Il Padre, Gabriele Lavia porta in scena la tragedia di Strindberg
Cosa vuol dire essere un padre? Cosa può significare per un uomo mettere in dubbio la paternità di una figlia che ha cresciuto ed educato con amore e dedizione? Dopo aver portato in scena il suo magnifico Uomo dal fiore in bocca, il maestro Gabriele Lavia torna sul palco del Teatro Quirino con Il Padre di August Strindberg, tragedia del 1887 a cui Lavia è particolarmente affezionato tanto da confrontarvisi per la terza volta, qui in replica fino al prossimo 4 febbraio.
Come tutta l’opera dell’autore svedese anche Il Padre riesce a scavare in profondità nella natura umana, facendo emergere senza mezzi termini la spietata crudeltà, il cinismo e l’egoismo di cui è capace una donna, così come tutta la fragilità e l’angoscia di un uomo nel momento in cui le certezze su cui si fonda tutta la sua esistenza vengono meno. Prendendo come pretesto una banale diatriba familiare sul tipo di educazione da impartire alla figlia Berta quasi adolescente, il Capitano Adolf e sua moglie Laura (Federica Di Martino) tirano fuori il peggio di sé stessi e le ceneri di un matrimonio ormai logoro e inaridito che si regge solo sulla dipendenza economica della donna dal marito, per combattere la loro guerra a colpi di vigliaccherie e sopraffazioni. Pur di tenere la figlia accanto a sé e non mandarla a studiare in città come invece vorrebbe il padre, più aperto e moderno, la gelida Laura è pronta a tutto, persino a instillare nella mente del marito il più atroce dei dubbi: quello sulla sua stessa effettiva paternità, cosa che lo priverebbe legalmente di ogni diritto e dovere nei confronti di Berta.

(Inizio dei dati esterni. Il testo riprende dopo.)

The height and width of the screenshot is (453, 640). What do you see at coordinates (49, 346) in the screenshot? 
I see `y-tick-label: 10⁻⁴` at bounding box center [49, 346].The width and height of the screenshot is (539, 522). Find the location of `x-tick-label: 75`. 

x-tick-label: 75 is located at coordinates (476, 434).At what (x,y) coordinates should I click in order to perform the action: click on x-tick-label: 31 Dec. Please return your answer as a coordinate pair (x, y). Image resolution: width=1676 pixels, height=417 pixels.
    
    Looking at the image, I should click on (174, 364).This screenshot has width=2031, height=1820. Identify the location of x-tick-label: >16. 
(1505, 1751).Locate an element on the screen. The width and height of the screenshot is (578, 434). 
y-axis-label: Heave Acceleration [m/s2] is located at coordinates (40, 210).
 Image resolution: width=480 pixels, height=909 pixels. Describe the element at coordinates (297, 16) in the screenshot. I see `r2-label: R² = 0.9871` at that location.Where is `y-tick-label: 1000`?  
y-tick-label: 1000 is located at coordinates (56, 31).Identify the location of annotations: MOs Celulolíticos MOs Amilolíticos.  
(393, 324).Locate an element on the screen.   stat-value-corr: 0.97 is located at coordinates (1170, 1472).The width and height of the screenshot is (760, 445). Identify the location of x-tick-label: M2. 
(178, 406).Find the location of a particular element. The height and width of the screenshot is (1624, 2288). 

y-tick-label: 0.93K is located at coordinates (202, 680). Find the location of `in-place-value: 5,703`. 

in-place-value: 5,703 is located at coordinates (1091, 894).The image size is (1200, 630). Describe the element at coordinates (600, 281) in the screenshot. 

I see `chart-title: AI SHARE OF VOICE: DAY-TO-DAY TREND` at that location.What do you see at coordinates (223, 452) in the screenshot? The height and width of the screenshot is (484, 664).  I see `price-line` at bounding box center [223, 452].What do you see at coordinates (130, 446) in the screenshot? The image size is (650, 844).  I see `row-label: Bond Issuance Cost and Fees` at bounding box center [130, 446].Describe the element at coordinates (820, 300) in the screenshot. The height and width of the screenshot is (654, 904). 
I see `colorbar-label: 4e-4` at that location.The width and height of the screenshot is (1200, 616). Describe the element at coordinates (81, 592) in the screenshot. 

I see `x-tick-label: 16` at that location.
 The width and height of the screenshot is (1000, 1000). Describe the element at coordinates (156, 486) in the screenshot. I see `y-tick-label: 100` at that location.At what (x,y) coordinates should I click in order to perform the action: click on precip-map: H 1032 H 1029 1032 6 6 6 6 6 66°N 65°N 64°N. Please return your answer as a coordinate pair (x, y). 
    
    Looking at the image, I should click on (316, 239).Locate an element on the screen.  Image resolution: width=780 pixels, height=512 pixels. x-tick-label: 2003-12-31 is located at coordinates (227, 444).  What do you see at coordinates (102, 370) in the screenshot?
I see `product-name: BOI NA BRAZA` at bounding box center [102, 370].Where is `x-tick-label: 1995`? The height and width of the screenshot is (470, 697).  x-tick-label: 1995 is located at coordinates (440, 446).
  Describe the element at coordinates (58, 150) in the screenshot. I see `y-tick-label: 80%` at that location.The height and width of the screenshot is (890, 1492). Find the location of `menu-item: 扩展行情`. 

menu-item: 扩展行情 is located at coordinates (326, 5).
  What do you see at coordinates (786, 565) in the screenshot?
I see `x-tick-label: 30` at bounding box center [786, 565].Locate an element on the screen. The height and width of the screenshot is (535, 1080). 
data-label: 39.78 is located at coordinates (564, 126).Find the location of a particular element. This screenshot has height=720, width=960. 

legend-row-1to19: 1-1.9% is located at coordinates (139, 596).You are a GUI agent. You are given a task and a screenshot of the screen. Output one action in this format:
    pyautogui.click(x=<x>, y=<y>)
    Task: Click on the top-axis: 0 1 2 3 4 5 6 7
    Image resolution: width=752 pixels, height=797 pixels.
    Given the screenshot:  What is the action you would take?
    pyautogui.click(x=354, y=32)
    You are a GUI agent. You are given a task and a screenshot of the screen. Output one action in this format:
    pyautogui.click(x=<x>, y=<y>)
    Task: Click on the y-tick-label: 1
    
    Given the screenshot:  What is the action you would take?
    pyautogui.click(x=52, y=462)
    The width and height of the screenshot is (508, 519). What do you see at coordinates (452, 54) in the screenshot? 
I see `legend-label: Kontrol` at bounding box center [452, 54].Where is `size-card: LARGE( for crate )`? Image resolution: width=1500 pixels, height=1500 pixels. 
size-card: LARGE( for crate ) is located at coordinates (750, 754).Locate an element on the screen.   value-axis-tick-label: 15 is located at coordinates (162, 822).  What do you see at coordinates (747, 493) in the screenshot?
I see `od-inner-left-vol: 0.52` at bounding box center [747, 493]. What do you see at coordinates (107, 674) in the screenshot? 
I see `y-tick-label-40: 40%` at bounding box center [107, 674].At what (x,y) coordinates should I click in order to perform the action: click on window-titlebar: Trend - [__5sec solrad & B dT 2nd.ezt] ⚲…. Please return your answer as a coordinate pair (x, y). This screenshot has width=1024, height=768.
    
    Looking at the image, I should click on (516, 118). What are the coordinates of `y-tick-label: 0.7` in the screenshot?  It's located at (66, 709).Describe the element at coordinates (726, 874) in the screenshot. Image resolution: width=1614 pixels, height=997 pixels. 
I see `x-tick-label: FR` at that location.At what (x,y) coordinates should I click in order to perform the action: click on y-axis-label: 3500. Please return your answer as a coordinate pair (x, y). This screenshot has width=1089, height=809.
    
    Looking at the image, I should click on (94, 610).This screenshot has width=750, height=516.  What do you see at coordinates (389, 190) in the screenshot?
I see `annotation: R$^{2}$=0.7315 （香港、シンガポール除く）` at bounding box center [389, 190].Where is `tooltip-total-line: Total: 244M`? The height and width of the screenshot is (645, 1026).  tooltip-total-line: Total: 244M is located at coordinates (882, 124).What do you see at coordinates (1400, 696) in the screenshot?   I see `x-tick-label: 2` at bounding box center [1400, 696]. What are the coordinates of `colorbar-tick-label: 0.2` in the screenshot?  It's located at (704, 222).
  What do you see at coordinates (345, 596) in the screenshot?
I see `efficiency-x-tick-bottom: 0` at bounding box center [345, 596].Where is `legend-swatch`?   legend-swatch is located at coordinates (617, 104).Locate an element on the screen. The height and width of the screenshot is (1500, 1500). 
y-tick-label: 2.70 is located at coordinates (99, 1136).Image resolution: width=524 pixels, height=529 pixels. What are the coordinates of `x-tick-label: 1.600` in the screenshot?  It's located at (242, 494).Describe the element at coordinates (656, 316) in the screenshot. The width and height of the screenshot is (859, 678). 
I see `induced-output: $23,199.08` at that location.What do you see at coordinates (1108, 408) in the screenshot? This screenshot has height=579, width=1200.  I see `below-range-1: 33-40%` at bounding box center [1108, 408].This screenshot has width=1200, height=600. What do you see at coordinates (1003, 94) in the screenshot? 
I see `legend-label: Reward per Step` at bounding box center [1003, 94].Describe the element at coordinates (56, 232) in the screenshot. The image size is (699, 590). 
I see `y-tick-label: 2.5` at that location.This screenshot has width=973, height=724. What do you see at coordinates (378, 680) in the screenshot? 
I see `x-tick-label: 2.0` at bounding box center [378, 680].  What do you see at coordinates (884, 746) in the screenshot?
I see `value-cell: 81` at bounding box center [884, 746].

Un dubbio che porterà il capitano Adolf ad un lungo e devastante calvario mentale, al venir meno di ogni autorità, fino a farlo precipitare nel profondo abisso della follia.
L’efferata strategia della moglie, portata a termine con l’inconsapevole complicità del medico del paese che conferma l’instabilità mentale dell’uomo, ribalta completamente i ruoli tra i due: da donna fin’ora sottomessa e dipendente dal marito, diventa colei che lo condanna a soccombere, a sprofondare, ad impazzire, fino ad annientarlo completamente. Nonostante lo spettacolo abbia un ritmo a tratti molto lento, la capacità interpretativa di Gabriele Lavia lascia ancora una volta senza fiato, la potente scenografia di drappi di velluto rosso porpora avvolge totalmente lo spettatore, mentre il precario mobilio sbilenco trasmette benissimo tutta l’instabilità di questa famiglia, di questo salotto borghese, della stessa esistenza.